There are a number of cases where the Government has forced component manufacturers to embed designs on their silicone. Laser printers for instance; for "some reason" all PostScript rasterizing chips at one time could be turned into passive antennas to indicate their location -- and in the Desert Storm war, this allowed the US to find locations that MIGHT be military command centers (assuming a computer next to a printer). Maybe the antennas are still in laser printers. Or maybe the wires in $100 bills allow them to be tracked by remote scanners and be used as listening devices -- yeah, well, who would have thought 40 years ago that metallic ink could be used to create a simple game on a piece of cardboard? There's no reason we couldn't have a pack-man game that was powered by sugary cereal in milk, is there? And, by pointing two lasers at a solid object in a room through a window, it's possible to record whatever sounds occur in that room. So it's only a matter of whether there is an intention and the creativity employed in embedding every day objects to be used to gather information on us.

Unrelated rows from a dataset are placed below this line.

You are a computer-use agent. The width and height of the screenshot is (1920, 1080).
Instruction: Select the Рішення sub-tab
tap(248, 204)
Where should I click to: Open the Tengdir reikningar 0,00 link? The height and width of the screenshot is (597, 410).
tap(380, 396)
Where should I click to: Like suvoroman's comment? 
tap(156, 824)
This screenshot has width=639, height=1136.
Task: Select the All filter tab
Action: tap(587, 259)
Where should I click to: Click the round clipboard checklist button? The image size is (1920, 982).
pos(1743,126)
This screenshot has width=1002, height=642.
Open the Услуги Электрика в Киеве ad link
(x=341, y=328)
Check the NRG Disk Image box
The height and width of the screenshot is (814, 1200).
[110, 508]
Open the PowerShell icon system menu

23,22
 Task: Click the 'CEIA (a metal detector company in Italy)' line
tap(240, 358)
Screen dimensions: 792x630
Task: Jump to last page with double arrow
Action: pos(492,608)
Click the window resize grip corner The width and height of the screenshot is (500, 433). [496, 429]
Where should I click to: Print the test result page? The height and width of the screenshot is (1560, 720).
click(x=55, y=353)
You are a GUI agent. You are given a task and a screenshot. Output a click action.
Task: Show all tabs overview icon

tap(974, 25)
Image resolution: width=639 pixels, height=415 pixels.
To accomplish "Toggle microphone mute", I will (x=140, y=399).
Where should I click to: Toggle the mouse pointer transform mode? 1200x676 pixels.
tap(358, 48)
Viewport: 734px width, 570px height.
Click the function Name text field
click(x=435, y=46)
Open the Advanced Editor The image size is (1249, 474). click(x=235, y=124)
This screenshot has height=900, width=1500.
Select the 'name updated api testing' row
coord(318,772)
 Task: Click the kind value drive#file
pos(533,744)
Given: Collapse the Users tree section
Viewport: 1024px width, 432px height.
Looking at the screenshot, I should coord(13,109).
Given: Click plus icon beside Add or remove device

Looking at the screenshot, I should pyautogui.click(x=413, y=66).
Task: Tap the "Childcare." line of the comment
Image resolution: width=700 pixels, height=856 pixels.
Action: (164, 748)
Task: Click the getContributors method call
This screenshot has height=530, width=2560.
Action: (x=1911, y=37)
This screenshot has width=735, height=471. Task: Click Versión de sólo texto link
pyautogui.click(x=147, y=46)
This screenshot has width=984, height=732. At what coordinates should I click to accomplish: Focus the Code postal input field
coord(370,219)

For instance, let's look at something that IS PROVABLE; if you have a color printer, print out a period in color at the top of the paper. It will go "zip" and then again "zip" near the bottom. In yellow ink, in very small type, you will see a code indicating your printer's registration number. Was that a feature for you, or to track the unwary? Maybe it's just because they were worried about counterfeiters printing out money -- but the point is, your camera, your printer, your MAC address on your computer are ways to identify whatever you make on them. If the device is recorded as being yours -- whatever you do on it is not anonymous to an outfit like the NSA.
The point is; we sit on top of an infrastructure that we ignore as long as it works. Any one of the components of the Internet Routers at CISCO, or the transceiver in your phone, or in your power supply are BELOW the encryption level we assume is the important message.
So as long as you are OK with your location and identity being known, and who you sent the message to -- then encryption may be working OR, all messages have a tag tacked on with the HTTP packet from some underlying bit of hardware that relays information to a router on the internet backbone and is always being sniffed. Maybe those "lost" packets or in the noise.
The point is; it's great that they searched TrueCrypt -- but not at the expense of giving up on being paranoid. If I can think of a dozen vectors to exploit - think of the people who are PAID to come up with new vectors.